The Office of the U.S. Trade Representative (USTR) released on March 29, 2024, its annual National Trade Estimate Report on Foreign Trade Barriers (NTE Report) that addresses the status of foreign trade and investment barriers to U.S. exports worldwide. This is the U.S. government’s major annual report on the barriers to U.S. exports of goods and services, investment and electronic commerce that U.S. exporters and other businesses encounter globally. This year’s NTE Report covers significant foreign trade barriers in 59 markets.
The NTE Report notes that trade barriers “elude fixed definitions, but may be considered government measures that unduly impede the international exchange of goods and services.” This year, the NTE Report classifies foreign trade barriers in 14 categories:
- Import policies (e.g., tariffs and other import charges, quantitative restrictions, import licensing, customs barriers and shortcomings in trade facilitation, and other market access barriers).
- Technical barriers to trade (e.g., unnecessarily trade restrictive standards, conformity assessment procedures, or technical regulations, including unnecessary or discriminatory technical regulations or standards for telecommunications products).

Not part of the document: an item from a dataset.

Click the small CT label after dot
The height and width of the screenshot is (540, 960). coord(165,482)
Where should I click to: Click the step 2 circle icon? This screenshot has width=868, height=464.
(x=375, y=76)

- Sanitary and phytosanitary measures (e.g., trade restrictions implemented through unwarranted measures not based on scientific evidence).
- Government procurement (e.g., “buy national” policies and closed bidding).
- Intellectual property protection (e.g., inadequate patent, copyright, and trademark regimes and inadequate enforcement of intellectual property rights).
- Services barriers (e.g., prohibitions or restrictions on foreign participation in the market, discriminatory licensing requirements or regulatory standards, local presence requirements, and unreasonable restrictions on what services may be offered).
- Barriers to digital trade (e.g., barriers to cross-border data flows, including data localization requirements, discriminatory practices affecting trade in digital products, restrictions on the provision of internet-enabled services, and other restrictive technology requirements).
- Investment barriers (e.g., limitations on foreign equity participation and access to foreign government-funded research and development programs, local content requirements, technology transfer requirements and export performance requirements, and restrictions on repatriation of earnings, capital, fees and royalties).
- Subsidies, especially export subsidies (e.g., export financing on preferential terms and agricultural export subsidies that displace U.S. exports in third country markets) and local content subsidies (e.g., subsidies contingent on the purchase or use of domestic rather than imported goods).
- Anticompetitive practices (e.g., government-tolerated anticompetitive conduct of state-owned or private firms that restricts the sale or purchase of U.S. goods or services in the foreign country’s markets or abuse of competition laws to inhibit trade).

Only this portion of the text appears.